==== Data for processing ====

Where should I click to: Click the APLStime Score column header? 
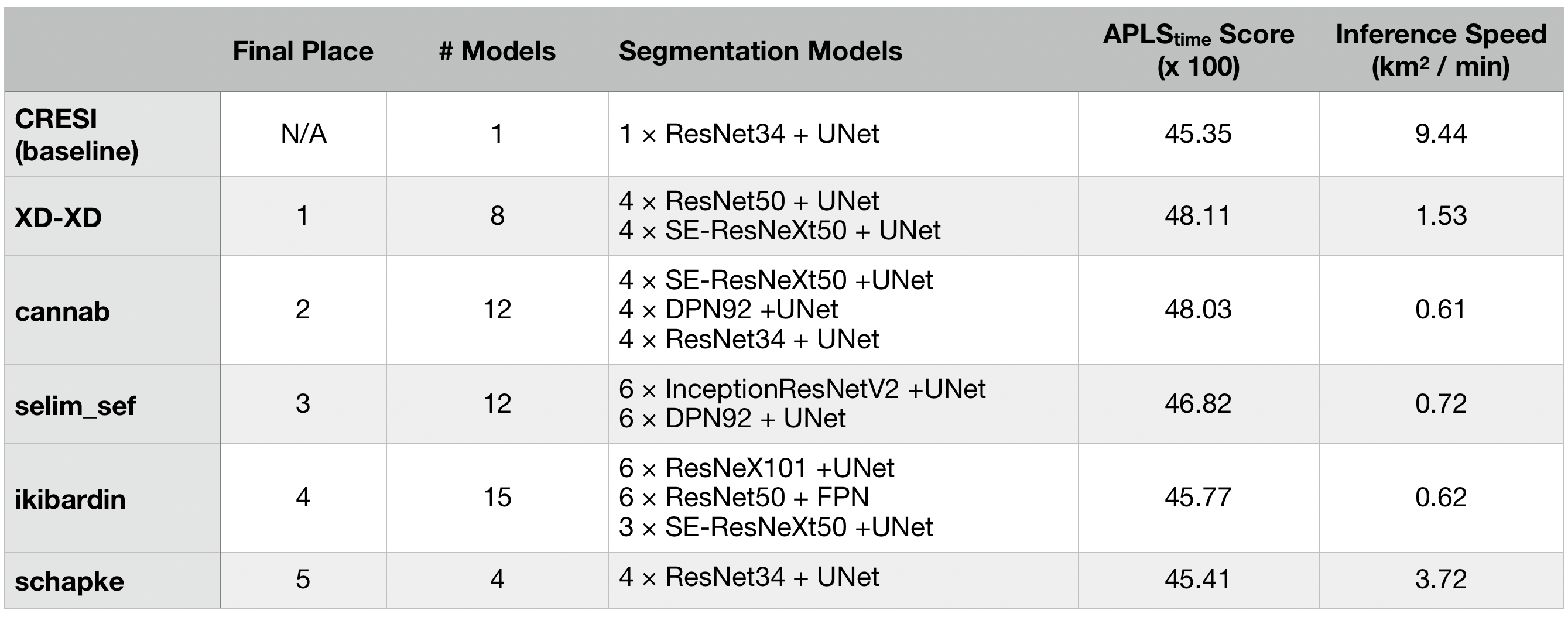(1198, 50)
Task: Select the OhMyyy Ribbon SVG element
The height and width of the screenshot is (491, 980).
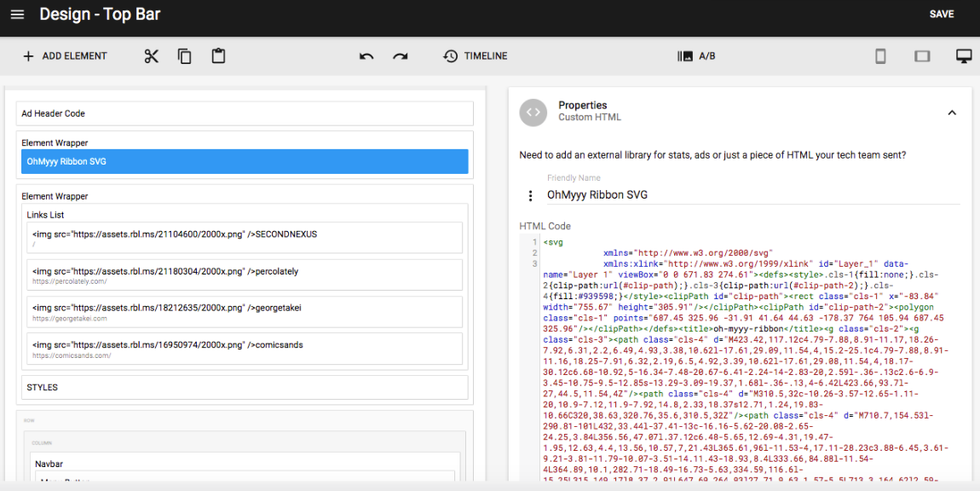Action: tap(244, 161)
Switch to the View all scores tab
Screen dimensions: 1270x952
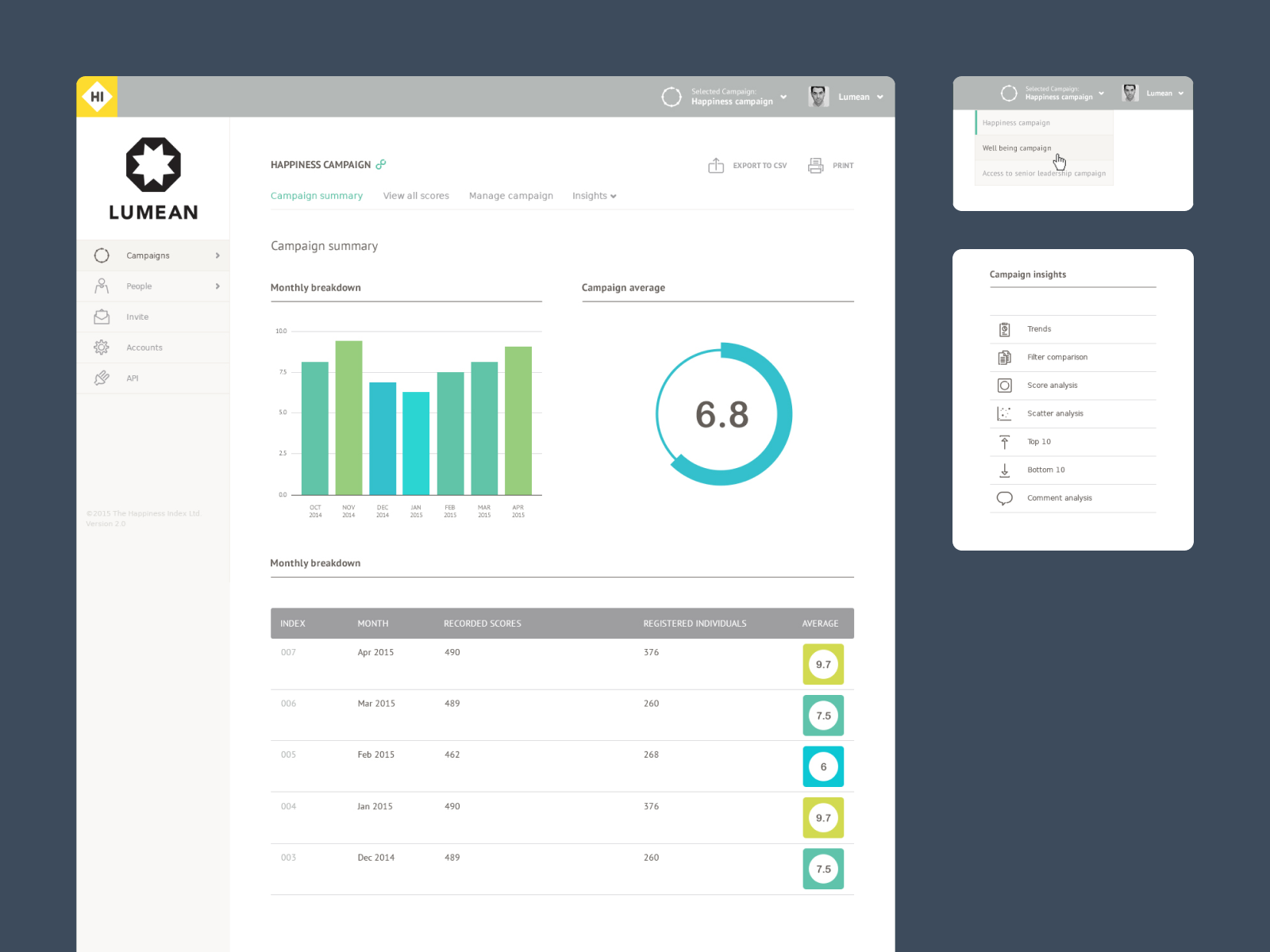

====

The copy must start at the line containing "Switch to the View all scores tab" and stop at the last line of the listing, both included, with every line exact and no pictures.

Written answer:
Switch to the View all scores tab
Screen dimensions: 1270x952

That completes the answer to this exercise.